[start]
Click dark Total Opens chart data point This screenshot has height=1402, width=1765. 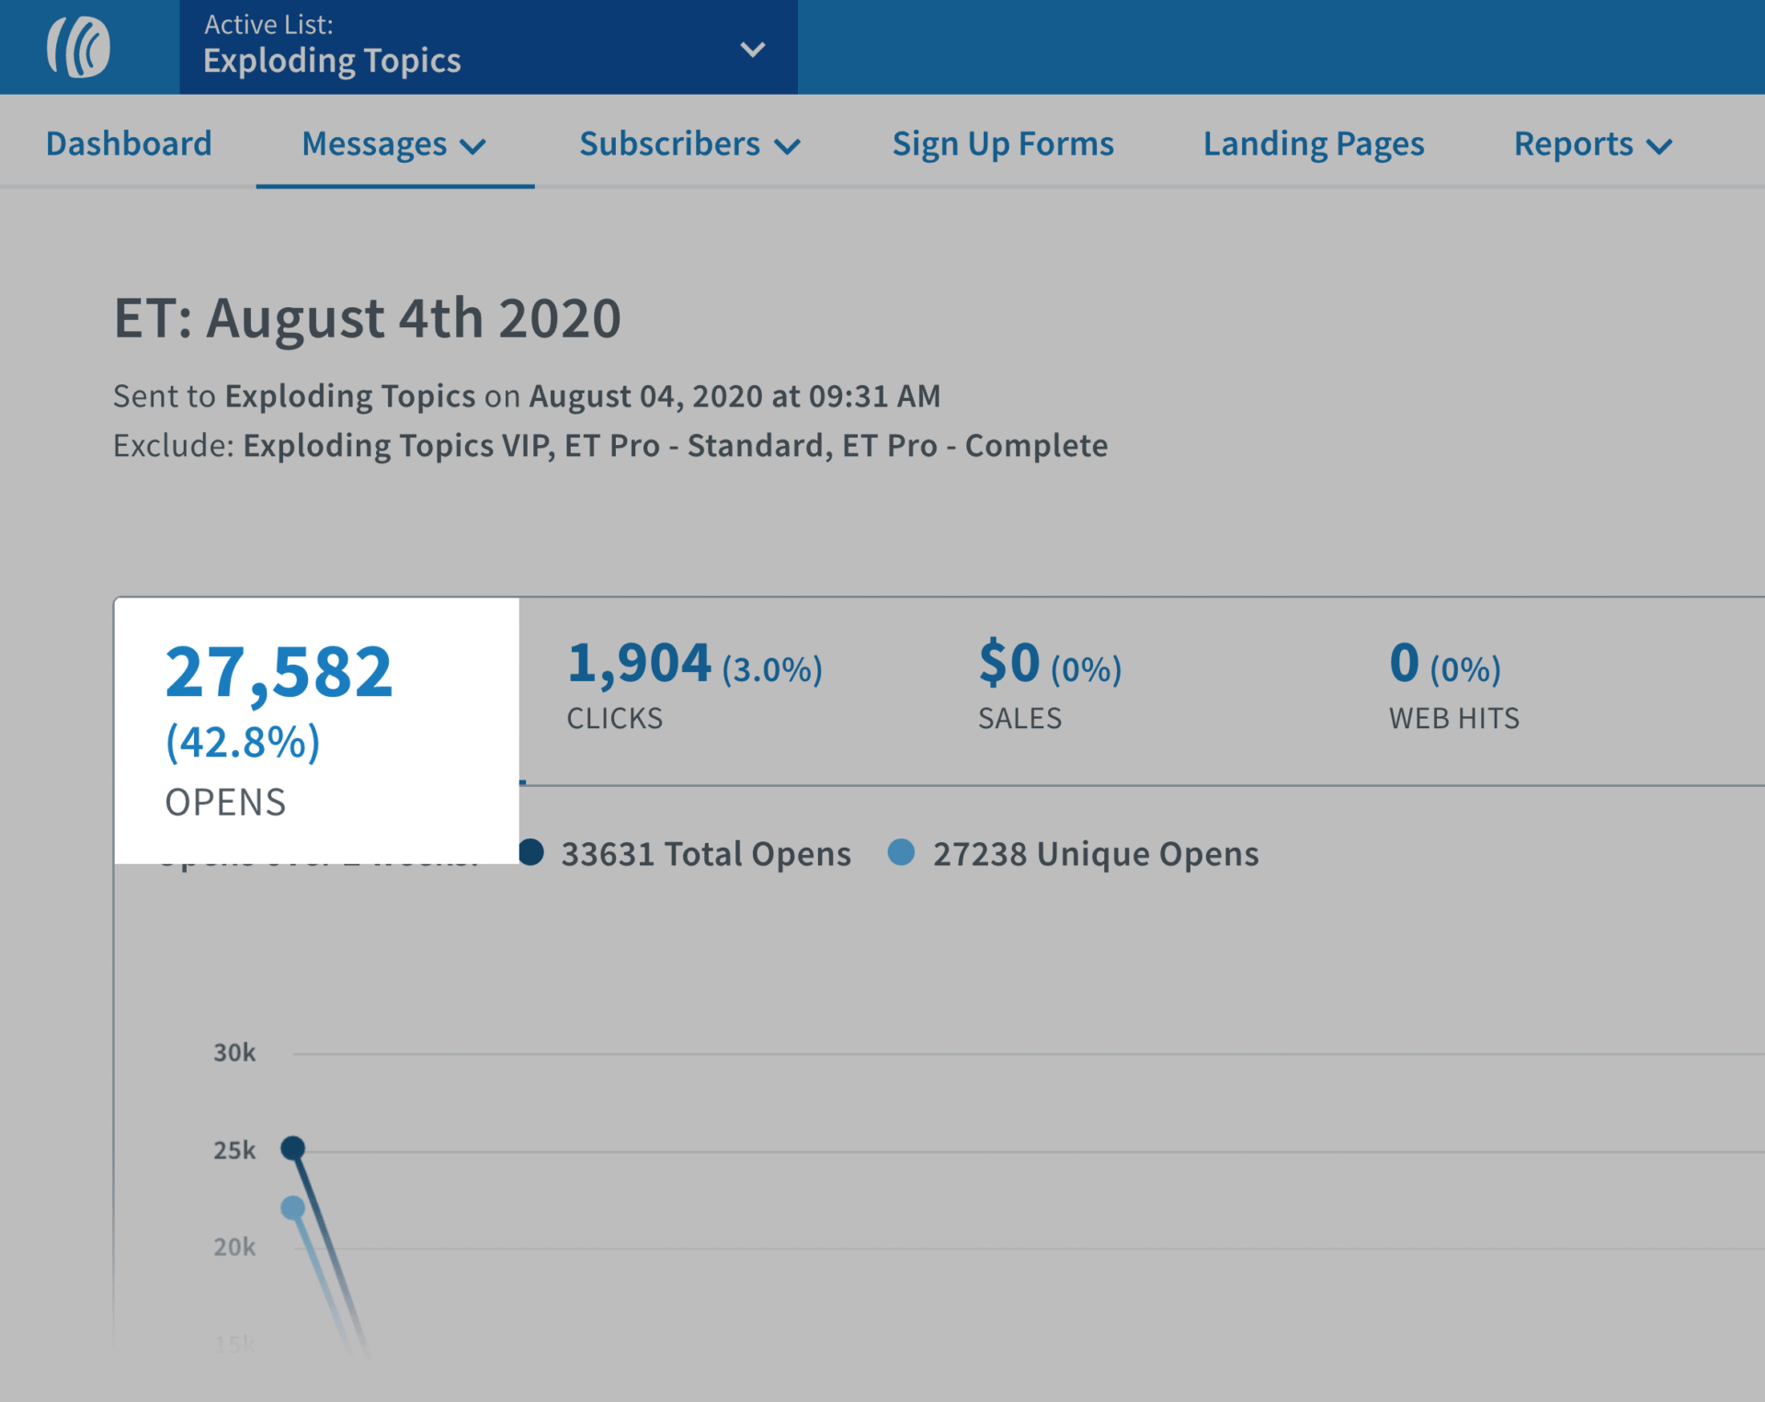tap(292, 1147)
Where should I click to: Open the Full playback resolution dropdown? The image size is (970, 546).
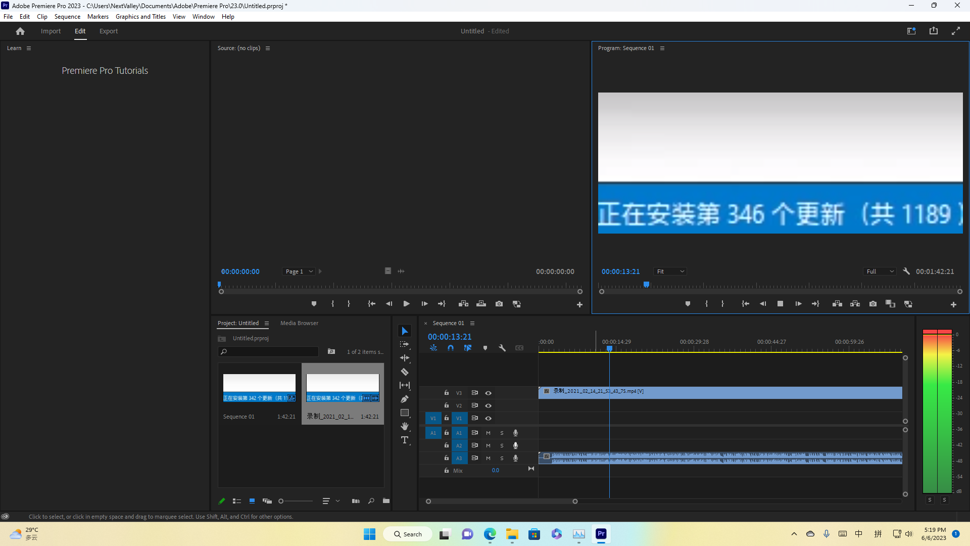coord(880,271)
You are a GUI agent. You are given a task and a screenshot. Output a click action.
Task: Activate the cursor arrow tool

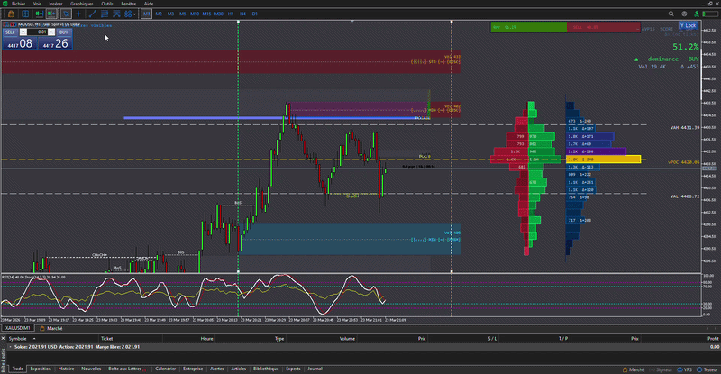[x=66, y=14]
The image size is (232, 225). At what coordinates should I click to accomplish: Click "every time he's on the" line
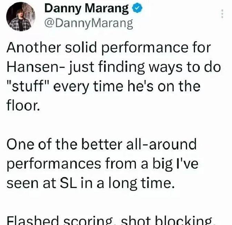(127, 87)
[end]
[start]
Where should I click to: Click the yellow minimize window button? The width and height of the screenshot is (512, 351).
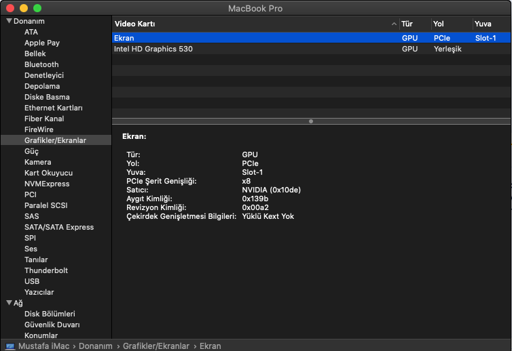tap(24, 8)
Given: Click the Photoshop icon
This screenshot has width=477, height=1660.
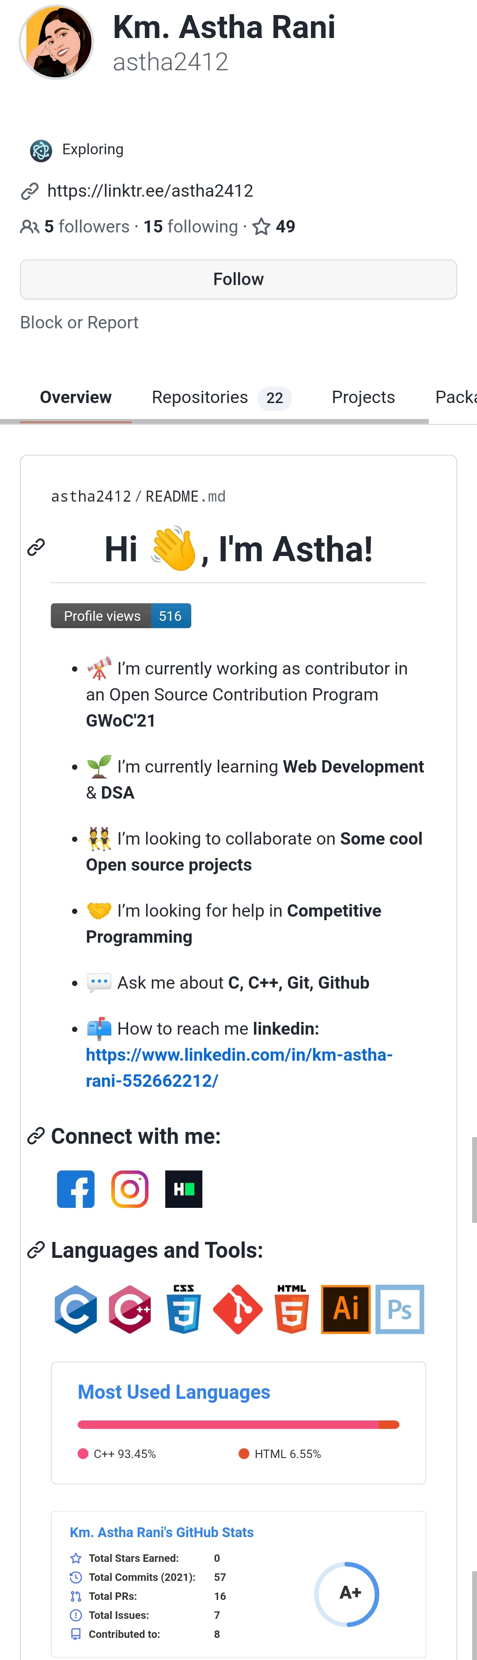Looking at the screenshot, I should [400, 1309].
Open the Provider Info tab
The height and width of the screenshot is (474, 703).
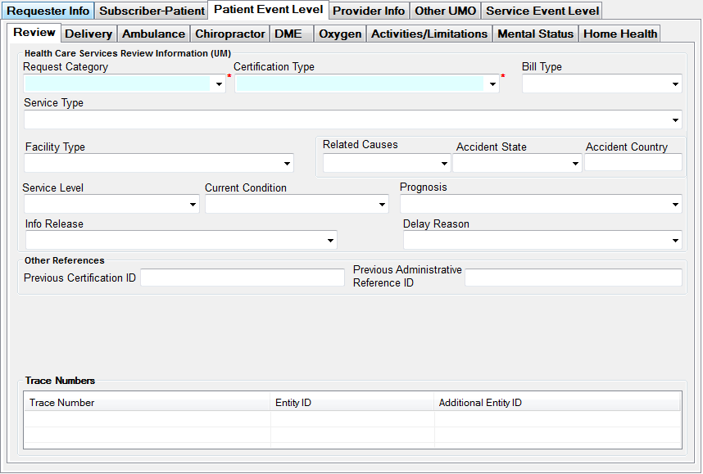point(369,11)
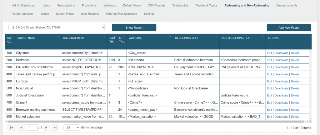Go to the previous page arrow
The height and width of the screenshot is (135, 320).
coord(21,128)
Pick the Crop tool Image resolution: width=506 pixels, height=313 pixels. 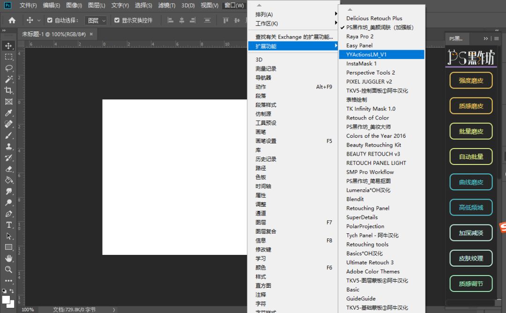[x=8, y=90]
[end]
> **SET EXERCISE**:
Report each line of the listing above that contains the string "size". Case counts, so match capitalization exactly.

> **FULL ANSWER**:
Where should I click to: Open the Full playback resolution dropdown? The image size is (970, 546).
The image size is (232, 225). At what coordinates should I click to accomplish: Click "every time he's on the" line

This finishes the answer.